Picture bean plant damaged by redlegged earth mite
Redlegged earth mite damage

Redlegged earth mite damage on a faba bean

By Adam Harper

Whenever communities emigrate from far away, they do their best to adapt and succeed in their new environment. Some groups succeed better than others. One population of Australian immigrants has been particularly good at adapting – the rather aptly named Halotydeus destructor, more commonly known as the redlegged earth mite (RLEM for short).

These pinhead-sized pests emigrated from South Africa in the early part of last century. They’ve settled into their new home so well that they are now the most expensive pest for Australian grain growers, at least in southern Australia, causing losses of about $45 million a year. An infestation is a triple threat – it can kill seedlings, reduce productivity and quality of older plants and lower the seed yield in spring. Pesticide treatment for RLEM costs about $20.5 million a year.

Picture of redlegged earth mite
A redlegged earth mite

The redlegged earth mite has adapted well to Australian conditions

Not only are they the most expensive pest, they are also showing resistance to some insecticides. What’s more, they’re expanding their range into climatic regions in Australia different from the ones they occupied in their native South Africa. We don’t yet know how far they are capable of extending their range. All these factors mean RLEM could spell disaster for grain growers. Fortunately University of Melbourne PhD student Matthew Hill recently completed his research on this problem.

In collaboration with his supervisors at The University of Melbourne and CSIRO, Matt found how the distribution of RLEM had changed in Australia and what this may mean for grain growers.

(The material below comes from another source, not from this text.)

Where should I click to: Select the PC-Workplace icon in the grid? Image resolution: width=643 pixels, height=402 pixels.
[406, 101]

He used historical data collected on RLEM to show how it is expanding its distribution. His research will help growers not affected by RLEM understand the risks RLEM could pose.

RLEM was first found in WA in 1917. By the 1920s it had spread to Victoria. Its ability to use a wide range of host plants (grain crops, pasture species, clover, and many broad-leaved weeds) meant that it spread easily and quickly. Matthew compiled three data sets, showing the recorded distribution of RLEM in its native South Africa, its invasive range in Australia in the 1960s, and its present-day range in Australia. He used these to develop models describing the environmental conditions this mite experienced in each case. His models show that RLEM has expanded beyond the range predicted by its distribution in South Africa. Today, RLEM can be found in hotter and drier inland regions of Australia.

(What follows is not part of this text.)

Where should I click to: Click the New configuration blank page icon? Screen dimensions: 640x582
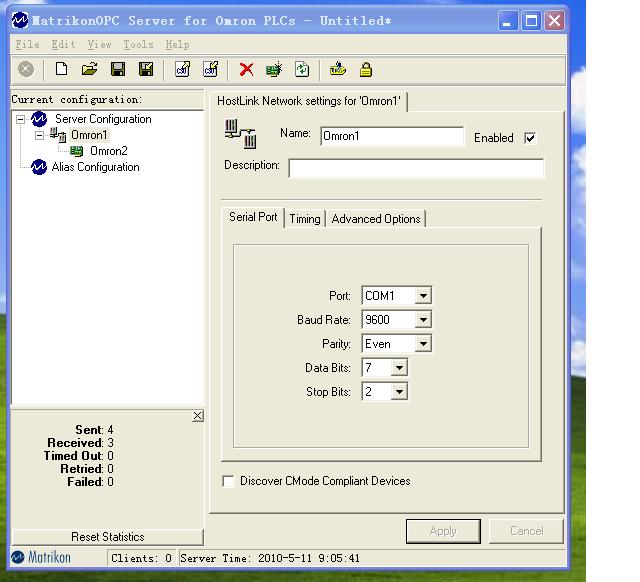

Several factors may have helped RLEM expand into inland Australia. First, changing farming practices have meant a greater uptake of minimum or no tillage systems, as well as an increase in area under irrigation in the eastern states. Second, climate changes such as a small increase in winter rainfall may have also helped. Third, and perhaps most worryingly, RLEM may have undergone an adaptive genetic shift.

That means Australian RLEM populations may have different physiological traits that make them more tolerant to these new dry and hot environments. When Matthew compared mites from Australia and South Africa, the Australian mites were able to move around at higher temperatures than those from South Africa. Australian mites also recover more quickly from damaging cold temperatures. This shows that RLEM has adapted well to its new Australian home. However, the question still remains; how far is it capable of expanding its distribution?

Matt Hill gathering samples of mites in southern NSW
Picture of researcher gathering mite samples

Matt Hill sampling mites from roadside vegetation in agricultural areas of southern NSW

Dr Garry McDonald at the University of Melbourne has been developing models that predict the risk of a RLEM outbreak each season, based on the weather patterns in a region. RLEMs are generally active in the cool, wet part of the year. Eggs laid in spring go into a suspended growth state over summer to protect them from drying out. Identifying the weather conditions that trigger egg hatching as the autumn weather cools is a crucial part of Garry’s models. Discovering these triggers will help growers more accurately predict when to watch out for RLEM. To discover exactly what the triggers are, Garry compiled data from various research trials conducted by state departments, CSIRO and universities over the past 50 years. He is now using this data to tease out the climate triggers for egg hatching. So far he has found that rainfall, then temperature, act in concert to regulate egg development and hatching.

Interestingly, the triggers in the western region appear to be different from those in the southern-eastern region. This supports some of Matthew’s findings that suggest there may be un-documented differences between populations in the western and southern-eastern regions. Once these triggers are validated across a range of sites, Garry can determine if they will be useful for growers currently managing RLEM, and whether different management strategies should be developed for the two regions.

Current research is aimed at giving growers advance notice of the risk or severity of an RLEM outbreak. However, to confidently predict outbreak risk, the factors that influence RLEM at both the regional and field levels need to be combined.

The work was funded by The University of Melbourne, CSIRO and the Grains Research and Development Corporation, and conducted as part of the National Invertebrate Pest Initiative.